Your task |
Rewrite the records below with "Please return your answer as a coordinate pair (x, y)" replaced by "Give your answer as an (x, y) pair" everywhere it appears, leaving everything else unchanged.

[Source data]
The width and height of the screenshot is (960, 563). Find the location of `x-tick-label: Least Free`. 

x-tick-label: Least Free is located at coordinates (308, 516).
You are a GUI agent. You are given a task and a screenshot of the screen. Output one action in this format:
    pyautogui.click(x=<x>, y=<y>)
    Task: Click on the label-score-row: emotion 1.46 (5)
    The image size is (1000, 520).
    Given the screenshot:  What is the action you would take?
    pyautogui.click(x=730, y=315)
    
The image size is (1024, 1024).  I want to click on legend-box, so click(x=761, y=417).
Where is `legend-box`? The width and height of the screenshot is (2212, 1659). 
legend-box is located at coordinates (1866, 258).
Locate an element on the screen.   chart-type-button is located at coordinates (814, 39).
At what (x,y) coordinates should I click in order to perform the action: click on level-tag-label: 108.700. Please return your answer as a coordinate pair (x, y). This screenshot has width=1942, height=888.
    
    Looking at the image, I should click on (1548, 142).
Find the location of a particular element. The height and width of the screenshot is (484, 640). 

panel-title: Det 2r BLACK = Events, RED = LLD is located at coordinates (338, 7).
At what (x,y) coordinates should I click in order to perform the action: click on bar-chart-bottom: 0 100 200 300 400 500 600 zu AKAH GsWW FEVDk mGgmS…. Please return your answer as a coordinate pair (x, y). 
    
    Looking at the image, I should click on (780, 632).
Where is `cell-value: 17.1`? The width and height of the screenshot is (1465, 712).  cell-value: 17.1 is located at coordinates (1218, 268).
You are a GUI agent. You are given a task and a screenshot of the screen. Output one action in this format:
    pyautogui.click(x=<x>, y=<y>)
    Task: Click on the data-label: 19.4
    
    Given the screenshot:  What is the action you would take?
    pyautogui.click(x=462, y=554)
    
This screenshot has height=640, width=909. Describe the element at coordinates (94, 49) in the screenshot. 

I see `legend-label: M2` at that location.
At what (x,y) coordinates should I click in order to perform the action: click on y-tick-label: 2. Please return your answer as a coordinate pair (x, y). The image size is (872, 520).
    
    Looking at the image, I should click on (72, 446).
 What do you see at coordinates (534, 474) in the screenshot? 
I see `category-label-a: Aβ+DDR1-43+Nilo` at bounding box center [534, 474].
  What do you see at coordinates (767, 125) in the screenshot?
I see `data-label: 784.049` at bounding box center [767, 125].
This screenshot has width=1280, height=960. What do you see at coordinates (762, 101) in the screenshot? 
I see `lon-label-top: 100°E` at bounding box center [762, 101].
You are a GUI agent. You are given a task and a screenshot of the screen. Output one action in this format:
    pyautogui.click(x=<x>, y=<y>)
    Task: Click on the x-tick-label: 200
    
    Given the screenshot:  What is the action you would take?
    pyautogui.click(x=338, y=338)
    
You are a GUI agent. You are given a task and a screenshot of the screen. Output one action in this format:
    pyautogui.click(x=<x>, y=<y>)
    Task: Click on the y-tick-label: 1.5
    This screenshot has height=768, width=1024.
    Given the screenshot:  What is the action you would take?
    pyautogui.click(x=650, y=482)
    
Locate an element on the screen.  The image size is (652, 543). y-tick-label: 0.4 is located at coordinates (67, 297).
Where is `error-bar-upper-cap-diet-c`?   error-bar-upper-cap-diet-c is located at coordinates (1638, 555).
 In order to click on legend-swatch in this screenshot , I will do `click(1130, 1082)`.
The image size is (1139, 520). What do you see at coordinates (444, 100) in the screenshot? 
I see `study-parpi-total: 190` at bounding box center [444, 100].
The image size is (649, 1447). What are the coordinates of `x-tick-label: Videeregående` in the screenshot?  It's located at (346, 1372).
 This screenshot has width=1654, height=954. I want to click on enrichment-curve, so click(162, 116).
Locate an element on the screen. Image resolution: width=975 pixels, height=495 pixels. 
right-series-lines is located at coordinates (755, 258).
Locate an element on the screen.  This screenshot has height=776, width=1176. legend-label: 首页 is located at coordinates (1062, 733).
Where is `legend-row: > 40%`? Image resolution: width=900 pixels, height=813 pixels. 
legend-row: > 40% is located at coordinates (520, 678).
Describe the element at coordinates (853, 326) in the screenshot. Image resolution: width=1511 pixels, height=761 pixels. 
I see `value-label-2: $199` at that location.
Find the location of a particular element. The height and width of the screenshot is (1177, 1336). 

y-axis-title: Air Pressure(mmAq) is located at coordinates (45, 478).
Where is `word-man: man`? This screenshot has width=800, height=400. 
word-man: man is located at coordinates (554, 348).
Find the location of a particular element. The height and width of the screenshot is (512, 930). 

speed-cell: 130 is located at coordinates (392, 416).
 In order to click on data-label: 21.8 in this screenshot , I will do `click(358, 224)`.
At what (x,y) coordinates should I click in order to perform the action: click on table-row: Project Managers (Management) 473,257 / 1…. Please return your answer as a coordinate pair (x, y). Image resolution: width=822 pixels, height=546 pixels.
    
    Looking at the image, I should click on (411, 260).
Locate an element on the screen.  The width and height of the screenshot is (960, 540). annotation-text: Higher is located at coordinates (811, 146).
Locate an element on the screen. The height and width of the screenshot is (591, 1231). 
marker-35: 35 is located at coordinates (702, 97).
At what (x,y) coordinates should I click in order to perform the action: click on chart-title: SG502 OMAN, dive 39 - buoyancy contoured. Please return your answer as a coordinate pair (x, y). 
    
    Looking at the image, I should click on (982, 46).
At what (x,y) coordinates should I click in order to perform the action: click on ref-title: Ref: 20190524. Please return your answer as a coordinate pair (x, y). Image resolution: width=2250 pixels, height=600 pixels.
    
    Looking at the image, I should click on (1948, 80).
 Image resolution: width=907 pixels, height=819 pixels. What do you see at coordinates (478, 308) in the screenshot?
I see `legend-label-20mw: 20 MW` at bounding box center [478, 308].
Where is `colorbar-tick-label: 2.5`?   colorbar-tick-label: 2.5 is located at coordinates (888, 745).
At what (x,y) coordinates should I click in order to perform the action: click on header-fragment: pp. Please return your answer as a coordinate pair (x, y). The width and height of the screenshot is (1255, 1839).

Response to the task |
The width and height of the screenshot is (960, 563). Find the location of `x-tick-label: Least Free`. 

x-tick-label: Least Free is located at coordinates (308, 516).
You are a GUI agent. You are given a task and a screenshot of the screen. Output one action in this format:
    pyautogui.click(x=<x>, y=<y>)
    Task: Click on the label-score-row: emotion 1.46 (5)
    The image size is (1000, 520).
    Given the screenshot:  What is the action you would take?
    pyautogui.click(x=730, y=315)
    
The image size is (1024, 1024).  I want to click on legend-box, so click(x=761, y=417).
Where is `legend-box`? The width and height of the screenshot is (2212, 1659). 
legend-box is located at coordinates (1866, 258).
Locate an element on the screen.   chart-type-button is located at coordinates (814, 39).
At what (x,y) coordinates should I click in order to perform the action: click on level-tag-label: 108.700. Give your answer as an (x, y) pair. This screenshot has width=1942, height=888.
    
    Looking at the image, I should click on (1548, 142).
Find the location of a particular element. The height and width of the screenshot is (484, 640). 

panel-title: Det 2r BLACK = Events, RED = LLD is located at coordinates (338, 7).
At what (x,y) coordinates should I click in order to perform the action: click on bar-chart-bottom: 0 100 200 300 400 500 600 zu AKAH GsWW FEVDk mGgmS…. Give your answer as an (x, y) pair. 
    
    Looking at the image, I should click on (780, 632).
Where is `cell-value: 17.1`? The width and height of the screenshot is (1465, 712).  cell-value: 17.1 is located at coordinates (1218, 268).
You are a GUI agent. You are given a task and a screenshot of the screen. Output one action in this format:
    pyautogui.click(x=<x>, y=<y>)
    Task: Click on the data-label: 19.4
    
    Given the screenshot:  What is the action you would take?
    pyautogui.click(x=462, y=554)
    
This screenshot has height=640, width=909. Describe the element at coordinates (94, 49) in the screenshot. 

I see `legend-label: M2` at that location.
At what (x,y) coordinates should I click in order to perform the action: click on y-tick-label: 2. Give your answer as an (x, y) pair. The image size is (872, 520).
    
    Looking at the image, I should click on (72, 446).
 What do you see at coordinates (534, 474) in the screenshot? 
I see `category-label-a: Aβ+DDR1-43+Nilo` at bounding box center [534, 474].
  What do you see at coordinates (767, 125) in the screenshot?
I see `data-label: 784.049` at bounding box center [767, 125].
This screenshot has width=1280, height=960. What do you see at coordinates (762, 101) in the screenshot? 
I see `lon-label-top: 100°E` at bounding box center [762, 101].
You are a GUI agent. You are given a task and a screenshot of the screen. Output one action in this format:
    pyautogui.click(x=<x>, y=<y>)
    Task: Click on the x-tick-label: 200
    
    Given the screenshot:  What is the action you would take?
    pyautogui.click(x=338, y=338)
    
You are a GUI agent. You are given a task and a screenshot of the screen. Output one action in this format:
    pyautogui.click(x=<x>, y=<y>)
    Task: Click on the y-tick-label: 1.5
    This screenshot has height=768, width=1024.
    Given the screenshot:  What is the action you would take?
    pyautogui.click(x=650, y=482)
    
Locate an element on the screen.  The image size is (652, 543). y-tick-label: 0.4 is located at coordinates (67, 297).
Where is `error-bar-upper-cap-diet-c`?   error-bar-upper-cap-diet-c is located at coordinates (1638, 555).
 In order to click on legend-swatch in this screenshot , I will do `click(1130, 1082)`.
The image size is (1139, 520). What do you see at coordinates (444, 100) in the screenshot? 
I see `study-parpi-total: 190` at bounding box center [444, 100].
The image size is (649, 1447). What are the coordinates of `x-tick-label: Videeregående` in the screenshot?  It's located at (346, 1372).
 This screenshot has width=1654, height=954. I want to click on enrichment-curve, so click(162, 116).
Locate an element on the screen. Image resolution: width=975 pixels, height=495 pixels. 
right-series-lines is located at coordinates (755, 258).
Locate an element on the screen.  This screenshot has height=776, width=1176. legend-label: 首页 is located at coordinates (1062, 733).
Where is `legend-row: > 40%`? Image resolution: width=900 pixels, height=813 pixels. 
legend-row: > 40% is located at coordinates (520, 678).
Describe the element at coordinates (853, 326) in the screenshot. Image resolution: width=1511 pixels, height=761 pixels. 
I see `value-label-2: $199` at that location.
Find the location of a particular element. The height and width of the screenshot is (1177, 1336). 

y-axis-title: Air Pressure(mmAq) is located at coordinates (45, 478).
Where is `word-man: man`? This screenshot has width=800, height=400. 
word-man: man is located at coordinates (554, 348).
Find the location of a particular element. The height and width of the screenshot is (512, 930). 

speed-cell: 130 is located at coordinates (392, 416).
 In order to click on data-label: 21.8 in this screenshot , I will do `click(358, 224)`.
At what (x,y) coordinates should I click in order to perform the action: click on table-row: Project Managers (Management) 473,257 / 1…. Give your answer as an (x, y) pair. Image resolution: width=822 pixels, height=546 pixels.
    
    Looking at the image, I should click on (411, 260).
Locate an element on the screen.  The width and height of the screenshot is (960, 540). annotation-text: Higher is located at coordinates (811, 146).
Locate an element on the screen. The height and width of the screenshot is (591, 1231). 
marker-35: 35 is located at coordinates (702, 97).
At what (x,y) coordinates should I click in order to perform the action: click on chart-title: SG502 OMAN, dive 39 - buoyancy contoured. Give your answer as an (x, y) pair. 
    
    Looking at the image, I should click on (982, 46).
At what (x,y) coordinates should I click in order to perform the action: click on ref-title: Ref: 20190524. Give your answer as an (x, y) pair. Image resolution: width=2250 pixels, height=600 pixels.
    
    Looking at the image, I should click on (1948, 80).
 Image resolution: width=907 pixels, height=819 pixels. What do you see at coordinates (478, 308) in the screenshot?
I see `legend-label-20mw: 20 MW` at bounding box center [478, 308].
Where is `colorbar-tick-label: 2.5`?   colorbar-tick-label: 2.5 is located at coordinates (888, 745).
At what (x,y) coordinates should I click in order to perform the action: click on header-fragment: pp. Give your answer as an (x, y) pair. The width and height of the screenshot is (1255, 1839).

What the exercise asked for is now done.